▸ **Exercise aim**:
Rename "computer-use agent" to "desktop agent" throughout the records that follow, leaving every other part of them unchanged.

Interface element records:
# # #
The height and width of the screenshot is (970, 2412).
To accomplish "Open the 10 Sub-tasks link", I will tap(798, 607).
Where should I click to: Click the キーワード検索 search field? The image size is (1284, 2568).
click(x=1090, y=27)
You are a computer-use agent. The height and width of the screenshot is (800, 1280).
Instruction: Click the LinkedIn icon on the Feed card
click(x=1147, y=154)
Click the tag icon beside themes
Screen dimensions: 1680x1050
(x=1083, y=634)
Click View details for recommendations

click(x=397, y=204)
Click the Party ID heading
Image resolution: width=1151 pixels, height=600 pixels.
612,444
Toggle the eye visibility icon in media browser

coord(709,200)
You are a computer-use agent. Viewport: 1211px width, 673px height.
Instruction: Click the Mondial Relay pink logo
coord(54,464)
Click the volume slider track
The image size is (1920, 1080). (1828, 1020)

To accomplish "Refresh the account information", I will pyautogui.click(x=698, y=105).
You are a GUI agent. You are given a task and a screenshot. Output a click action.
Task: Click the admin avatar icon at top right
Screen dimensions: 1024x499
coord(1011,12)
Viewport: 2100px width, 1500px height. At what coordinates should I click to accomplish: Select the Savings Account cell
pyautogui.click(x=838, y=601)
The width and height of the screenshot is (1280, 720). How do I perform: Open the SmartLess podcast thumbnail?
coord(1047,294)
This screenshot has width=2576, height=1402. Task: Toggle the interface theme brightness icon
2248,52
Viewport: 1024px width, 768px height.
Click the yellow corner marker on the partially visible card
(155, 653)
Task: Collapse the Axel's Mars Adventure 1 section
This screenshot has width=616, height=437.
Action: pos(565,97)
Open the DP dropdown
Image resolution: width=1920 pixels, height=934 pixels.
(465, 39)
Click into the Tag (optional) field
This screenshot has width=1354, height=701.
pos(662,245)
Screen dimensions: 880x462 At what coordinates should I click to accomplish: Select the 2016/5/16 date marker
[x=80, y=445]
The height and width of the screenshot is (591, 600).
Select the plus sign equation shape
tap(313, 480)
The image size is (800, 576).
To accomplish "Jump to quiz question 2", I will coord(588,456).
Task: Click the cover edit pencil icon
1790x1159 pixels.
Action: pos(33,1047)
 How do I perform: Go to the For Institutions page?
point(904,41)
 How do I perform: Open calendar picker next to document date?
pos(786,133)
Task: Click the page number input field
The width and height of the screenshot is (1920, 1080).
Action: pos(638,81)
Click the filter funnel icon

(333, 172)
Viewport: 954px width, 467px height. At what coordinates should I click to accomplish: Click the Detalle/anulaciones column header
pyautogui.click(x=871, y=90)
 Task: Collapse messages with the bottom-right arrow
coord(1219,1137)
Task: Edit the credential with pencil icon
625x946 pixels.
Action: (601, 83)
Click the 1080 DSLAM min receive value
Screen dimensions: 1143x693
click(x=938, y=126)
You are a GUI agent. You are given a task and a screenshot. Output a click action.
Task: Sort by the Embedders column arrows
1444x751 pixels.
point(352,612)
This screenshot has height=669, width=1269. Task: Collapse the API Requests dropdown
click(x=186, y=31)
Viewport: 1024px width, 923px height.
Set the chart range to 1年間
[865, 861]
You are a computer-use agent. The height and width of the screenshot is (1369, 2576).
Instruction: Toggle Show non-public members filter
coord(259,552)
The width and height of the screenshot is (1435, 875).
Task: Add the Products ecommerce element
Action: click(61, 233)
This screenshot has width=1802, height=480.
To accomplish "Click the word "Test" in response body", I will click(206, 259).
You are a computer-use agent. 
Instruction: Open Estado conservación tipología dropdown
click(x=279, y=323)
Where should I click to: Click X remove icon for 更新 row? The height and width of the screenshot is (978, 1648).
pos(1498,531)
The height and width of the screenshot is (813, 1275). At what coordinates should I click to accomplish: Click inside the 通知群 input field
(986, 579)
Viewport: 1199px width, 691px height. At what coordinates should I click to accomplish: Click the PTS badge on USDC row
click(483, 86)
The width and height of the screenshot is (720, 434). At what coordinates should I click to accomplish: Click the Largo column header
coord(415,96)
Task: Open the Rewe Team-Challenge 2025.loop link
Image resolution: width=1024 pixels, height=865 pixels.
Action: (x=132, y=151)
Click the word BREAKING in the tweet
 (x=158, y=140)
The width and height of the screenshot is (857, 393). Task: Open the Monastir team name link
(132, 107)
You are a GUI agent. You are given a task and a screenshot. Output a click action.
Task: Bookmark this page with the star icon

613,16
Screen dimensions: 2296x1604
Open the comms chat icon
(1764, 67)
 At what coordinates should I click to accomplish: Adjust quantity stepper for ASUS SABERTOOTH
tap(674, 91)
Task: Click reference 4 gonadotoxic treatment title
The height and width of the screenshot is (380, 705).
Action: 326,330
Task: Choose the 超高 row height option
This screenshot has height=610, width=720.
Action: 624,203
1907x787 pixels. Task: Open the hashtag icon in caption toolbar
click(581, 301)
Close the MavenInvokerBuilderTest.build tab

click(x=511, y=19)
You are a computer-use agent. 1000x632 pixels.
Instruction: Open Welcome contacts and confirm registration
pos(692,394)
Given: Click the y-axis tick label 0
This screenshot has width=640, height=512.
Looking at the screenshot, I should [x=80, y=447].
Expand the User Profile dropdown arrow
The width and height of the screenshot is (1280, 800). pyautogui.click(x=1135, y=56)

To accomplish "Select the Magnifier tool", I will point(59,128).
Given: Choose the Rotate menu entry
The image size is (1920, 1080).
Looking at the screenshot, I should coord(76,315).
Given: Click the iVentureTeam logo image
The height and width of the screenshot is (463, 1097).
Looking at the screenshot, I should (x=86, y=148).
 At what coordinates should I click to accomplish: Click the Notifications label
# # #
▸ **Answer to the task**:
The height and width of the screenshot is (970, 2412).
To accomplish "Open the 10 Sub-tasks link", I will tap(798, 607).
Where should I click to: Click the キーワード検索 search field? The image size is (1284, 2568).
click(x=1090, y=27)
You are a desktop agent. The height and width of the screenshot is (800, 1280).
Instruction: Click the LinkedIn icon on the Feed card
click(x=1147, y=154)
Click the tag icon beside themes
Screen dimensions: 1680x1050
(x=1083, y=634)
Click View details for recommendations

click(x=397, y=204)
Click the Party ID heading
Image resolution: width=1151 pixels, height=600 pixels.
612,444
Toggle the eye visibility icon in media browser

coord(709,200)
You are a desktop agent. Viewport: 1211px width, 673px height.
Instruction: Click the Mondial Relay pink logo
coord(54,464)
Click the volume slider track
The image size is (1920, 1080). (1828, 1020)

To accomplish "Refresh the account information", I will pyautogui.click(x=698, y=105).
You are a GUI agent. You are given a task and a screenshot. Output a click action.
Task: Click the admin avatar icon at top right
Screen dimensions: 1024x499
coord(1011,12)
Viewport: 2100px width, 1500px height. At what coordinates should I click to accomplish: Select the Savings Account cell
pyautogui.click(x=838, y=601)
The width and height of the screenshot is (1280, 720). How do I perform: Open the SmartLess podcast thumbnail?
coord(1047,294)
This screenshot has width=2576, height=1402. Task: Toggle the interface theme brightness icon
2248,52
Viewport: 1024px width, 768px height.
Click the yellow corner marker on the partially visible card
(155, 653)
Task: Collapse the Axel's Mars Adventure 1 section
This screenshot has width=616, height=437.
Action: pos(565,97)
Open the DP dropdown
Image resolution: width=1920 pixels, height=934 pixels.
(465, 39)
Click into the Tag (optional) field
This screenshot has width=1354, height=701.
pos(662,245)
Screen dimensions: 880x462 At what coordinates should I click to accomplish: Select the 2016/5/16 date marker
[x=80, y=445]
The height and width of the screenshot is (591, 600).
Select the plus sign equation shape
tap(313, 480)
The image size is (800, 576).
To accomplish "Jump to quiz question 2", I will coord(588,456).
Task: Click the cover edit pencil icon
1790x1159 pixels.
Action: pos(33,1047)
 How do I perform: Go to the For Institutions page?
point(904,41)
 How do I perform: Open calendar picker next to document date?
pos(786,133)
Task: Click the page number input field
The width and height of the screenshot is (1920, 1080).
Action: pos(638,81)
Click the filter funnel icon

(333, 172)
Viewport: 954px width, 467px height. At what coordinates should I click to accomplish: Click the Detalle/anulaciones column header
pyautogui.click(x=871, y=90)
 Task: Collapse messages with the bottom-right arrow
coord(1219,1137)
Task: Edit the credential with pencil icon
625x946 pixels.
Action: (601, 83)
Click the 1080 DSLAM min receive value
Screen dimensions: 1143x693
click(x=938, y=126)
You are a GUI agent. You are given a task and a screenshot. Output a click action.
Task: Sort by the Embedders column arrows
1444x751 pixels.
point(352,612)
This screenshot has height=669, width=1269. Task: Collapse the API Requests dropdown
click(x=186, y=31)
Viewport: 1024px width, 923px height.
Set the chart range to 1年間
[865, 861]
You are a desktop agent. The height and width of the screenshot is (1369, 2576).
Instruction: Toggle Show non-public members filter
coord(259,552)
The width and height of the screenshot is (1435, 875).
Task: Add the Products ecommerce element
Action: click(61, 233)
This screenshot has width=1802, height=480.
To accomplish "Click the word "Test" in response body", I will click(206, 259).
You are a desktop agent. 
Instruction: Open Estado conservación tipología dropdown
click(x=279, y=323)
Where should I click to: Click X remove icon for 更新 row? The height and width of the screenshot is (978, 1648).
pos(1498,531)
The height and width of the screenshot is (813, 1275). At what coordinates should I click to accomplish: Click inside the 通知群 input field
(986, 579)
Viewport: 1199px width, 691px height. At what coordinates should I click to accomplish: Click the PTS badge on USDC row
click(483, 86)
The width and height of the screenshot is (720, 434). At what coordinates should I click to accomplish: Click the Largo column header
coord(415,96)
Task: Open the Rewe Team-Challenge 2025.loop link
Image resolution: width=1024 pixels, height=865 pixels.
Action: (x=132, y=151)
Click the word BREAKING in the tweet
 (x=158, y=140)
The width and height of the screenshot is (857, 393). Task: Open the Monastir team name link
(132, 107)
You are a GUI agent. You are given a task and a screenshot. Output a click action.
Task: Bookmark this page with the star icon

613,16
Screen dimensions: 2296x1604
Open the comms chat icon
(1764, 67)
 At what coordinates should I click to accomplish: Adjust quantity stepper for ASUS SABERTOOTH
tap(674, 91)
Task: Click reference 4 gonadotoxic treatment title
The height and width of the screenshot is (380, 705).
Action: 326,330
Task: Choose the 超高 row height option
This screenshot has height=610, width=720.
Action: 624,203
1907x787 pixels. Task: Open the hashtag icon in caption toolbar
click(581, 301)
Close the MavenInvokerBuilderTest.build tab

click(x=511, y=19)
You are a desktop agent. 1000x632 pixels.
Instruction: Open Welcome contacts and confirm registration
pos(692,394)
Given: Click the y-axis tick label 0
This screenshot has width=640, height=512.
Looking at the screenshot, I should [x=80, y=447].
Expand the User Profile dropdown arrow
The width and height of the screenshot is (1280, 800). pyautogui.click(x=1135, y=56)

To accomplish "Select the Magnifier tool", I will point(59,128).
Given: Choose the Rotate menu entry
The image size is (1920, 1080).
Looking at the screenshot, I should coord(76,315).
Given: Click the iVentureTeam logo image
The height and width of the screenshot is (463, 1097).
Looking at the screenshot, I should (x=86, y=148).
 At what coordinates should I click to accomplish: Click the Notifications label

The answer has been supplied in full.